**Work instruction**
What number of lines in the entries hold the string "will"? Answer with it alone.

[Stored data]
- - - - - - -

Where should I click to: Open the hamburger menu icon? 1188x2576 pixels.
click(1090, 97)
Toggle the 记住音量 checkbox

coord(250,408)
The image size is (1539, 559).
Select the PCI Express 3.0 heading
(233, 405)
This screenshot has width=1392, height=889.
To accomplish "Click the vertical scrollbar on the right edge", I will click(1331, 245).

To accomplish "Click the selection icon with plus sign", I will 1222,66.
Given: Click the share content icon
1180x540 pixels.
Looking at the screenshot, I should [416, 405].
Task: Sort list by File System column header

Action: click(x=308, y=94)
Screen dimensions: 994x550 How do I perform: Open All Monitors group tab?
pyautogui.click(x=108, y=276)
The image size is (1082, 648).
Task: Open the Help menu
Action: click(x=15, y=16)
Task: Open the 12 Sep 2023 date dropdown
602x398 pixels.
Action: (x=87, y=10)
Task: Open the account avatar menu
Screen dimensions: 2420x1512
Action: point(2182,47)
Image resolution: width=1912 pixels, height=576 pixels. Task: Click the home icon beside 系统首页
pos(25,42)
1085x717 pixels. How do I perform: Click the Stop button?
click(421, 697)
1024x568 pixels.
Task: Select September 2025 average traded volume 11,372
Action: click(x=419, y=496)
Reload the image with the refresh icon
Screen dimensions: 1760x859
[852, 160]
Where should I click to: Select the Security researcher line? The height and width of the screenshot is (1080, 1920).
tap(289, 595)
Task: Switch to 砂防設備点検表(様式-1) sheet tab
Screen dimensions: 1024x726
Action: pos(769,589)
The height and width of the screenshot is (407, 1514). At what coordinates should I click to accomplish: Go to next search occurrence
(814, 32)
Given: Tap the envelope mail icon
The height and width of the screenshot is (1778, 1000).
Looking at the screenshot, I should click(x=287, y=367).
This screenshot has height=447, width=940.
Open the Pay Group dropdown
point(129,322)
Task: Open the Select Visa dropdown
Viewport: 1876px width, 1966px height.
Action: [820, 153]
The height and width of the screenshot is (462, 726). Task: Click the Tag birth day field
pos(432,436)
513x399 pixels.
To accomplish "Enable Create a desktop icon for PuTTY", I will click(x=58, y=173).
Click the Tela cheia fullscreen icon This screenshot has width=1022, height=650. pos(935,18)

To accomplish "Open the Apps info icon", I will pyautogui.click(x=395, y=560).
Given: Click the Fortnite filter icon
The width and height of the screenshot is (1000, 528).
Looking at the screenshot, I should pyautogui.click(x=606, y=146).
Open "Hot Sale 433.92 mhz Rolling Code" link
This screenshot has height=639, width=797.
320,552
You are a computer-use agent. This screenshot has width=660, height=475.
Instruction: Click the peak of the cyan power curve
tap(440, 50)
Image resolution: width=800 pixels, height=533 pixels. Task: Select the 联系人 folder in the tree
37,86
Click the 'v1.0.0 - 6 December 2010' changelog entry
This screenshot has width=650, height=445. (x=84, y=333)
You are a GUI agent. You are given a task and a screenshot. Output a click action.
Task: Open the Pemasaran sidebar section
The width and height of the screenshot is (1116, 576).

- - - - - - -

**Exercise response**
4